Slurm Deployment

Usage and options

  • Non-OOD support requires the use of the create_dlg_job.py script.

Script has two configuration approaches:

  • Command line interface (CLI)

  • Configuration files:

    • Facility INI [Experimental]

    • Slurm template [Experimental]

Command-line Interface (CLI)

The CLI allows the user to submit a remote SLURM job from their local machine, which will spin up the requested number of DALiuGE Island and Node Managers and run the graph.

The minimal requirements for submitting a job via the command-line are:

  • The facility (e.g. Setonix, Hyades, Galaxy)

  • The graph: This is either:

    • Locally stored, and either a logical or physical graph; or

    • Remotely stored in a GitHub or GitLab repository.

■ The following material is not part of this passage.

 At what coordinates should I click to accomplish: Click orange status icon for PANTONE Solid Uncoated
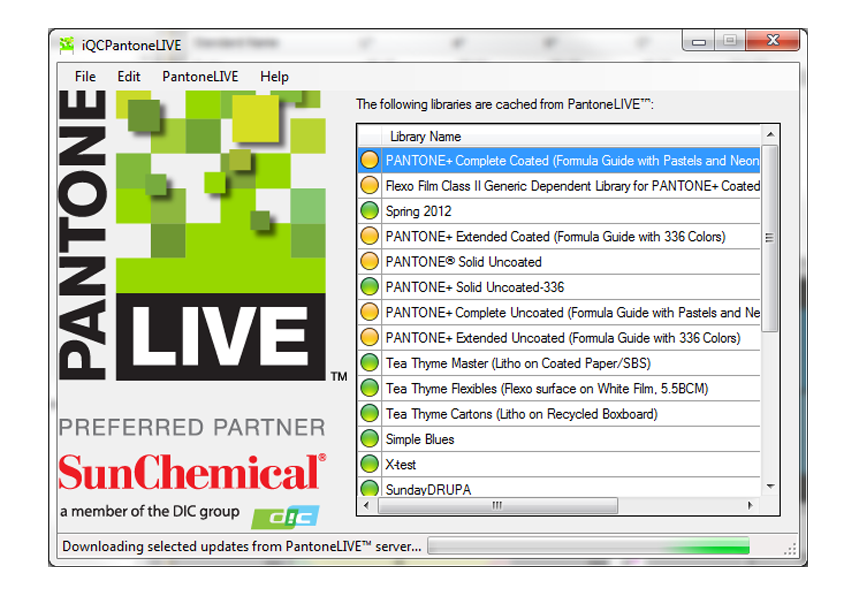click(x=369, y=261)
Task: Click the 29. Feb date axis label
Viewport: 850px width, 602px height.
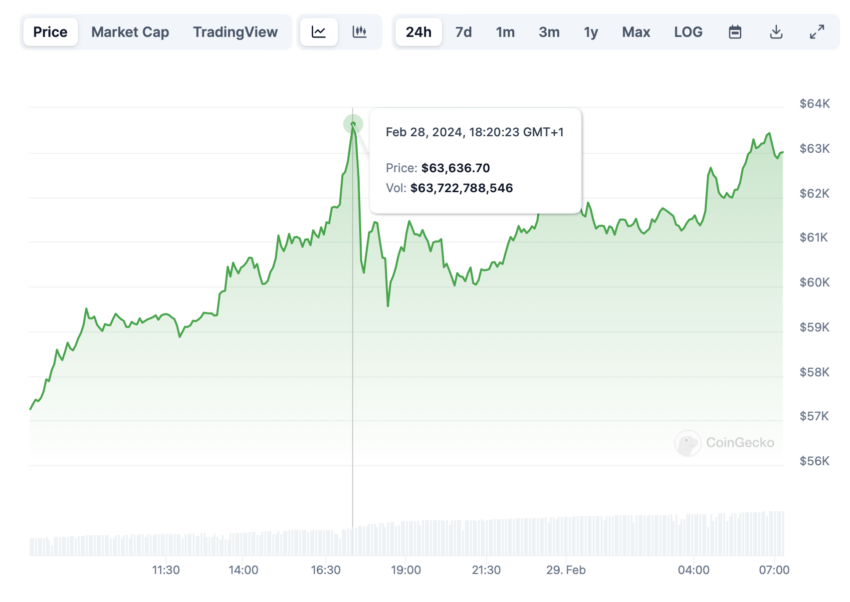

  • Specify if it is a remote or local submission

  • If remote, user account

  • The number of Node and Data Island Managers required.

All other options have defaults provided. Thus the most basic job submission will look like:

dlg remote-submit -a submit -n 1 -s 1 -f setonix -L /path/to/graph/ArrayLoop.graph -U user_name

However, the defaults for jobs submissions will lead to limited use of the available resources (i.e. number of nodes provisioned) and won’t account for specific job durations. DALiuGE Translator options are also available, so it is possible to specify what partitioning algorithm is preferred. A more complete job submission, that takes advantage of the SLURM and environment options, will look something like:

dlg remote-submit -a submit -n 32 -s 1 -t 60 -A pso -u -f setonix -L/path/to/graph/ArrayLoop.graph -v 4 --remote --submit -U user_name

This performs the following:

  • Submits and runs a remote job to Pawsey’s Setonix (-f setonix) machine

  • Uses 1 data island manager (-s 1) and requests 32 nodes (-n 32) for a job duration of 60 minutes (-t)

  • Translates the Logical Graph (-L) using the PSO algorithm (-A PSO).

Configuration .ini

To make deployment more flexible and easier to expand to any facility, we have support for using an INI configuration file that directly maps to all CLI arguments. Documentation on how to setup the configuration file using defaults is available at Remote Deployment Commands.

Note

It is recommended to use the .ini file to use the remote graph support (i.e. GitHub or GitLab access). Otherwise, the command line argument becomes too complex to manage.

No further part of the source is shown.